• **To-do list**:
1. In the Blue Jays post below, list the players described as emerging bats supporting Jose Bautista and Adam Lind.
2. Please rewrite the Blue Jays post's paragraph beginning "The Blue Jays (32-31) experienced" in shorter form, keeping its main facts.

**** Source excerpt ****

Posted By Ben Fisher On Jun 10 2011 @ 1:52 am In Toronto Blue Jays | No Comments

What Happened

The Blue Jays (32-31) experienced an even-steven four-games set against the Kansas City Royals in more than one way this week. Not only did they earn a 2-2 split, with the Royals taking the book-end games and Toronto triumphing in the middle two, but they enjoyed a scorching return from one line-up regular (Adam Lind) while losing another (Yunel Escobar) to injury.

A Closer Look

Linding a Hand: Yes, it’s a terrible pun, but at least it isn’t an over-used terrible pun. Anyway, Adam Lind was obviously the story for much of the Royals’ series, as he now has [stats] in six games since returning from injury. We know he won’t keep up the torrid pace, but the early success does point to the first baseman’s impressive over-all 2011 numbers thus far and highlight a Toronto line-up that is coming further and further into focus. Barring any unforeseen circumstances, Jose Bautista and Lind are entrenched in the No. 3 and 4 slots, respectively, for years to come and are supported by emerging bats like Yunel Escobar, Rajai Davis, J.P. Arencibia (more on him later) and, should he fully rebound, Aaron Hill. You’ll notice that doesn’t even address contributing veterans like Corey Patterson and Juan Rivera, or farmhands like Travis Snider, Brett Lawrie, Eric Thames or other offensive talents throughout the system.

**** Given records ****

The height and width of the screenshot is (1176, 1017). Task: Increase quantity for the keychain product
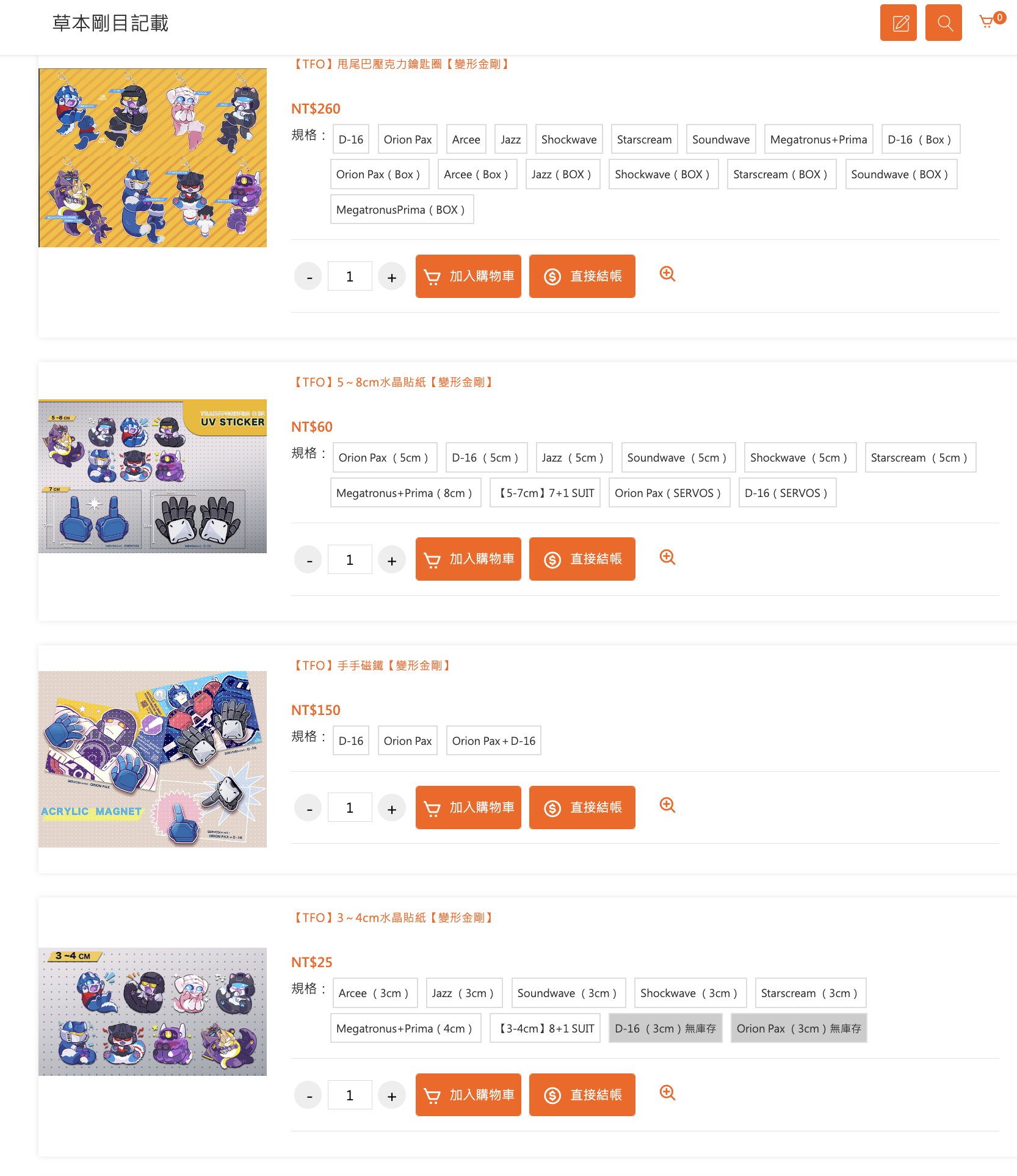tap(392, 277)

****
**** Given records ****

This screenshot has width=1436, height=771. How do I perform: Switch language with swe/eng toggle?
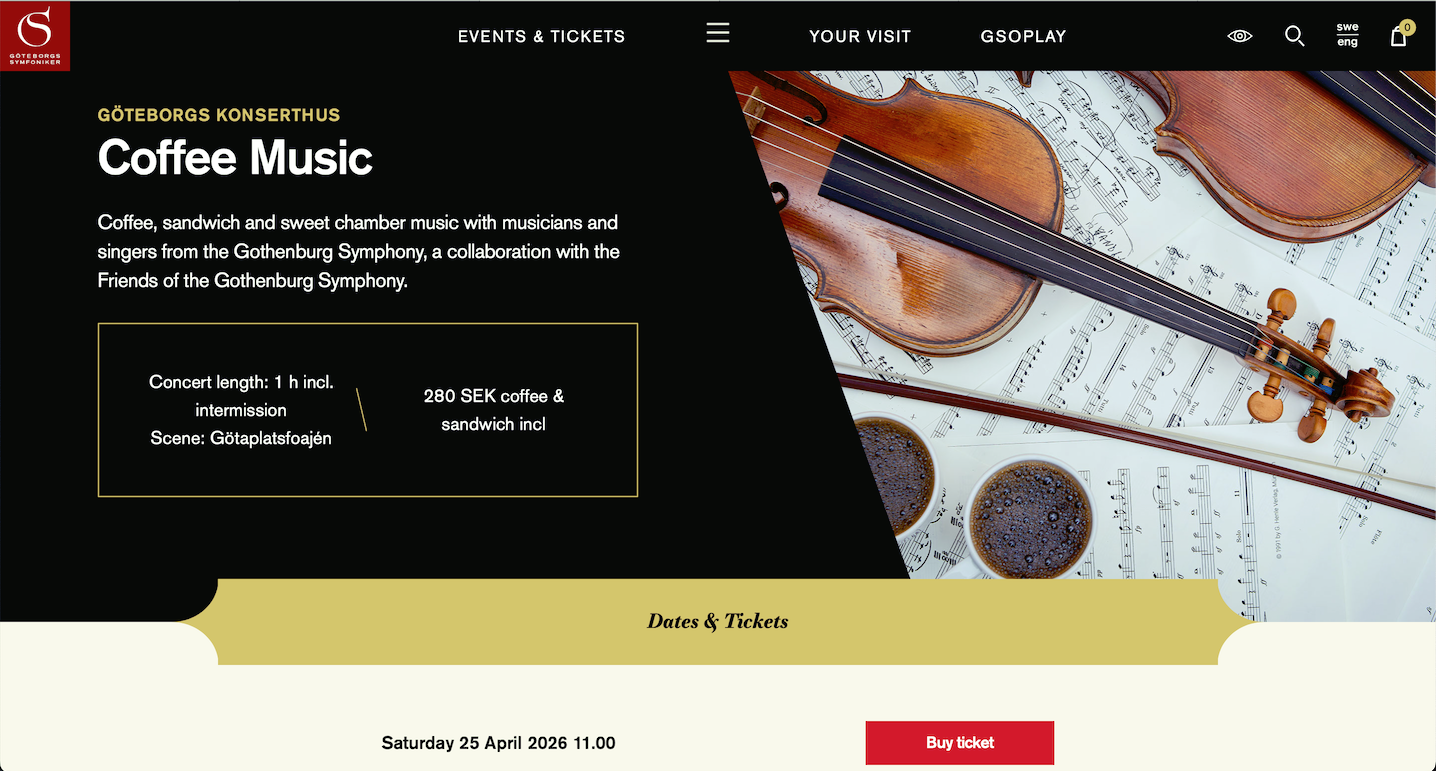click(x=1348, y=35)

****
**** Given records ****

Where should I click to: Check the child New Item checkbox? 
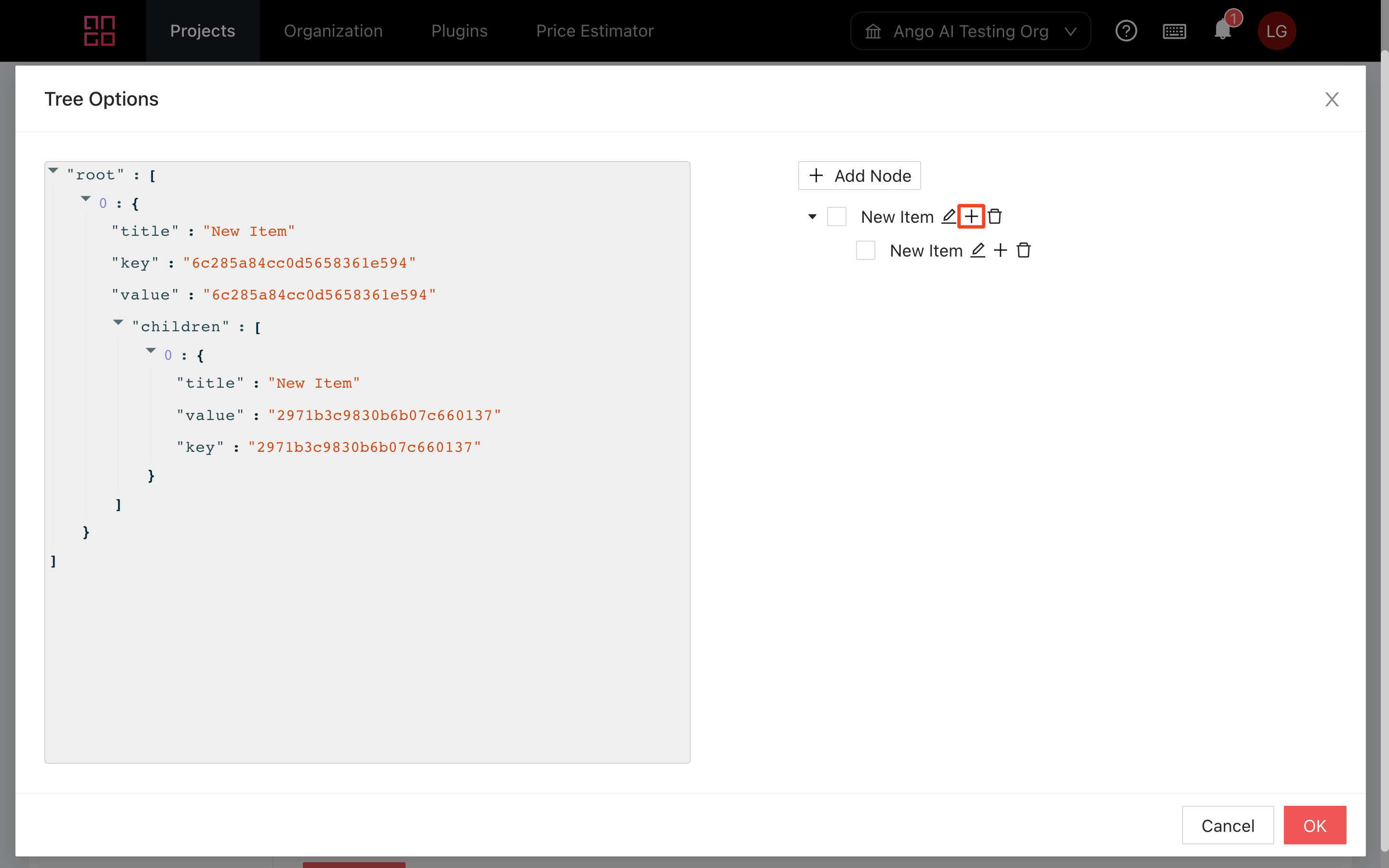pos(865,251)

****

• **Solution list**:
1. Yunel Escobar, Rajai Davis, J.P. Arencibia, Aaron Hill

2. The Blue Jays (32-31) split a four-game series 2-2 with the Kansas City Royals. The Royals won the first and last games, and Toronto won the middle two. Adam Lind made a scorching return to the lineup, but Yunel Escobar was lost to injury.